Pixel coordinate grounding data
○ ○ ○ ○

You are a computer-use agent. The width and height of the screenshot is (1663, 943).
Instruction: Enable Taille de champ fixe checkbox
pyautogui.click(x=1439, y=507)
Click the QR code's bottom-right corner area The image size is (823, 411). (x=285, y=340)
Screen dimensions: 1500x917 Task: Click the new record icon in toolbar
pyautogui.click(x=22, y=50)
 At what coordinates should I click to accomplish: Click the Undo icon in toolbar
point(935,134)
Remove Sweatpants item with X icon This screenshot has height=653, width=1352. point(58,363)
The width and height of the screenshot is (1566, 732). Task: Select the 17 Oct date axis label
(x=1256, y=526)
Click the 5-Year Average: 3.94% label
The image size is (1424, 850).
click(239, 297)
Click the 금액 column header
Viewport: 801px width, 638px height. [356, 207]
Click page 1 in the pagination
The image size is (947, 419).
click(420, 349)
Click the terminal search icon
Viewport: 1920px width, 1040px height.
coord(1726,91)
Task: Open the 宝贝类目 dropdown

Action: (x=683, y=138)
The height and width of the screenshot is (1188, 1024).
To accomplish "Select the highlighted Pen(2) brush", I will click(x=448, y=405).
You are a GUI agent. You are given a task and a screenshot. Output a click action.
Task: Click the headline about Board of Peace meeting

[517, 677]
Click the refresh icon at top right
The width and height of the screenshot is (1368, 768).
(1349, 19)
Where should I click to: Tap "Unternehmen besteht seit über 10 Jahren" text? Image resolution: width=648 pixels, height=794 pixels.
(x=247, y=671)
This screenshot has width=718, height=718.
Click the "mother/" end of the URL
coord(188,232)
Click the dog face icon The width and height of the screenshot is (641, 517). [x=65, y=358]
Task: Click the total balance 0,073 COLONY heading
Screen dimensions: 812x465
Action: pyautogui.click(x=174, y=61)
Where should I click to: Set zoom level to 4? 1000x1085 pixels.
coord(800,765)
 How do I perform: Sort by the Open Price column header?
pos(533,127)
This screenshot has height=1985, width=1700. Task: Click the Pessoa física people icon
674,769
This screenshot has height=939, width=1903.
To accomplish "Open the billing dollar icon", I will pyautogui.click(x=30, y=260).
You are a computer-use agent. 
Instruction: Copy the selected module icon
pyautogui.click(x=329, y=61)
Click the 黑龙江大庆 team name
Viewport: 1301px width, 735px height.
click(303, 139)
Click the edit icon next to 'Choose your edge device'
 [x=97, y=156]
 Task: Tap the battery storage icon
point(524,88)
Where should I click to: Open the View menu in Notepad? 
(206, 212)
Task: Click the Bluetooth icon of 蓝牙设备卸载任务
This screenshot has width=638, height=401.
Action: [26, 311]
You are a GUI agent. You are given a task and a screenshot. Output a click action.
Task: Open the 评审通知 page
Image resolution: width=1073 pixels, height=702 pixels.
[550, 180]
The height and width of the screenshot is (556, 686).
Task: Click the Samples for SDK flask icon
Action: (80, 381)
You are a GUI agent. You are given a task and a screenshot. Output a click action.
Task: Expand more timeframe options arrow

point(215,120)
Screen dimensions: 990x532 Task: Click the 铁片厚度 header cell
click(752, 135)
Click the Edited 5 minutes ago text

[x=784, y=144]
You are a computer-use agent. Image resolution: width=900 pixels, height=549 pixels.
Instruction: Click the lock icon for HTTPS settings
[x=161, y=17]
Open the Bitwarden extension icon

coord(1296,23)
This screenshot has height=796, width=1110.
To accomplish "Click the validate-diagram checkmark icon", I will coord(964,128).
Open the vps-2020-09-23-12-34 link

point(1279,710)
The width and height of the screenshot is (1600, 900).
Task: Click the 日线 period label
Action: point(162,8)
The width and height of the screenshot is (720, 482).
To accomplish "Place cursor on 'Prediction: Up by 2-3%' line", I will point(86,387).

○ ○ ○ ○

**Task goal**
Where the word "computer" shows up in a line of the entries above, copy that line.

**Exercise response**
You are a computer-use agent. The width and height of the screenshot is (1663, 943).
You are a computer-use agent. 
You are a computer-use agent. Image resolution: width=900 pixels, height=549 pixels.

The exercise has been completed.